Wakil Ketua KPK Nurul Ghufron mengajukan uji materi UU KPK ke Mahkamah Konstitusi (MK) dan meminta masa jabatan pimpinan KPK diubah dari 4 tahun menjadi 5 tahun.
Mantan Ketua KPK Abraham Samad mengkritik keras langkah Ghufron.
"Jadi gugatan yang diajukan itu lebih kepada kepentingan pribadinya, bukan untuk kepentingan lembaga atau agenda pemberantasan korupsi. Jadi ini lebih kepada kemaruk kekuasaan," kata Samad saat dihubungi, Selasa (16/5/2023).
Dia menilai uji materi tersebut merupakan upaya Ghufron memperpanjang masa jabatannya di KPK.
Dia menduga hal itu juga terkait dengan batas usia minimal pimpinan KPK.
"Jangan salahkan orang kalau ada yang beranggapan kalau Ghufron sengaja ingin memperpanjang masa jabatannya. Karena kalau dia 5 tahun berarti tahun berikut dia sudah 50 tahun. Kalau tahun ini berakhir dia baru 49 tahun, jadi (diperpanjang) supaya tahun depan dia udah 50 tahun," jelasnya.
Sebagai informasi, UU KPK hasil perubahan tahun 2019 mengatur batas usia minimal Pimpinan KPK ialah 50 tahun.
Sementara UU KPK lama mengatur batas minimal usia pimpinan KPK ialah 40 tahun.
Ghufron sendiri masih berusia 49 tahun pada tahun ini. Dia terpilih menjadi pimpinan KPK pada 2019 saat berusia 45 tahun.
DPR sendiri menyebutkan UU KPK tak berlaku surut kepada Ghufron karena pemilihan Ghufron sudah lebih dulu dilakukan dibanding pengesahan UU KPK.
Kembali ke Samad, dia menyoroti alasan Ghufron yang membandingkan masa jabatan pimpinan 12 lembaga negara lainnya yang memiliki waktu 5 tahun.
Menurutnya, hal itu hanya dalil Ghufron dalam memuluskan kepentingan pribadi dalam uji materinya tersebut.

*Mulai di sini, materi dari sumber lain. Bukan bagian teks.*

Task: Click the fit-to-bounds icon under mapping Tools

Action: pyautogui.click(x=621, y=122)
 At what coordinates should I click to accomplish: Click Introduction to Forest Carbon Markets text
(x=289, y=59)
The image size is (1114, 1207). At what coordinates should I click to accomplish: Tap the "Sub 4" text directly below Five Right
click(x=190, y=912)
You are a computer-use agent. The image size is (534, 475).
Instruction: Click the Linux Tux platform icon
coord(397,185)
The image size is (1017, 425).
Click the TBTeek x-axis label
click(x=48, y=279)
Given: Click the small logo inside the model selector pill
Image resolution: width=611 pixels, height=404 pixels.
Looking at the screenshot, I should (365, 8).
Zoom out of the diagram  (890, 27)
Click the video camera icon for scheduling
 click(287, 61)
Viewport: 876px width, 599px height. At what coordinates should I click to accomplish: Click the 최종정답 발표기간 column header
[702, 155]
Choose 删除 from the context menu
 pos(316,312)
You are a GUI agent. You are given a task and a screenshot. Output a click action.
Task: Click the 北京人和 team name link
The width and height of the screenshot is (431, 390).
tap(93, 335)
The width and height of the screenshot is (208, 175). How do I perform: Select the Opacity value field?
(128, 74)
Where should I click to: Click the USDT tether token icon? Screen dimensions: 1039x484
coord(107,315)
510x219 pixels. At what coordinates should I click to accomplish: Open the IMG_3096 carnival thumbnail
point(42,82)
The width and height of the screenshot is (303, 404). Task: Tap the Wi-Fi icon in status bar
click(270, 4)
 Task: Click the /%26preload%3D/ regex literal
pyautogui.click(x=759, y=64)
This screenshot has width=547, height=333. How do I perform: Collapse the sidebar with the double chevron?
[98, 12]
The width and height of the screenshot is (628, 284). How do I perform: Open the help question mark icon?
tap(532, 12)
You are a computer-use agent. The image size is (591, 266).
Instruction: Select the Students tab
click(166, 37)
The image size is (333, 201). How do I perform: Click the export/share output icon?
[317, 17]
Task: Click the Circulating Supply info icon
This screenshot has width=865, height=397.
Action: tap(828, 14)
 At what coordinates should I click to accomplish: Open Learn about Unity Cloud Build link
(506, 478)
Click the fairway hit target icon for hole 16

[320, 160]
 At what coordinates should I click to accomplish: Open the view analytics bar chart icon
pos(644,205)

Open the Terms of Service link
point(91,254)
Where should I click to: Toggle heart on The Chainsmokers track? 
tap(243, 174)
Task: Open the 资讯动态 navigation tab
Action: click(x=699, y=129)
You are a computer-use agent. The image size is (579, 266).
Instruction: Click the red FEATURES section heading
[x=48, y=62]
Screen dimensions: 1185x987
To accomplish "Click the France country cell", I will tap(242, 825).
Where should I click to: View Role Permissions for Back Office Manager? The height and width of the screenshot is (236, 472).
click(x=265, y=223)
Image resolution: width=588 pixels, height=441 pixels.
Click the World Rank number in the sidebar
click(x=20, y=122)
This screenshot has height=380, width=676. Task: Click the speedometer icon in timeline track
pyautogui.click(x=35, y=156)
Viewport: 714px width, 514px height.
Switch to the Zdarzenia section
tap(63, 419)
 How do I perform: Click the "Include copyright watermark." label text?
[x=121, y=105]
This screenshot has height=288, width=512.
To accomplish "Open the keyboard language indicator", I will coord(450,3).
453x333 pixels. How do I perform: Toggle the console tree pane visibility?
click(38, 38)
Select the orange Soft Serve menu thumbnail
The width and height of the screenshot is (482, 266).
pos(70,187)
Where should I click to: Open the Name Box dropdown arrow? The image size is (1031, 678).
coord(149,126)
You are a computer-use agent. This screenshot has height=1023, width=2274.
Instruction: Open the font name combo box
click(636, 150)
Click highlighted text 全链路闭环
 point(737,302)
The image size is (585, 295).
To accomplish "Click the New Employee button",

"Kalau menurut saya dalil yang dipakai Ghufron itu hanya ingin menguatkan dalil personalnya dia. Padahal sebenarnya ini kan untuk kepentingan pribadinya saja, tapi dia mendalilkan itu. Dia lupa KPK punya kekhususan sebagai lembaga. Dia pasti beda dong dengan lembaga-lembaga lain. Kenapa harus dipaksakan sama," tuturnya.
Abraham Samad berharap MK menolak uji materi yang diajukan Ghufron.
Dia menilai uji materi itu tidak terkait kepentingan KPK atau pemberantasan korupsi di Indonesia.
"Menurut hemat saya yang diajukan Ghufron itu kalau memang MK-nya berpikir progresif dan semata-mata ingin menyelamatkan pemberantasan korupsi dan kelembagaan KPK makanya gugatan seperti ini harus ditolak," katanya.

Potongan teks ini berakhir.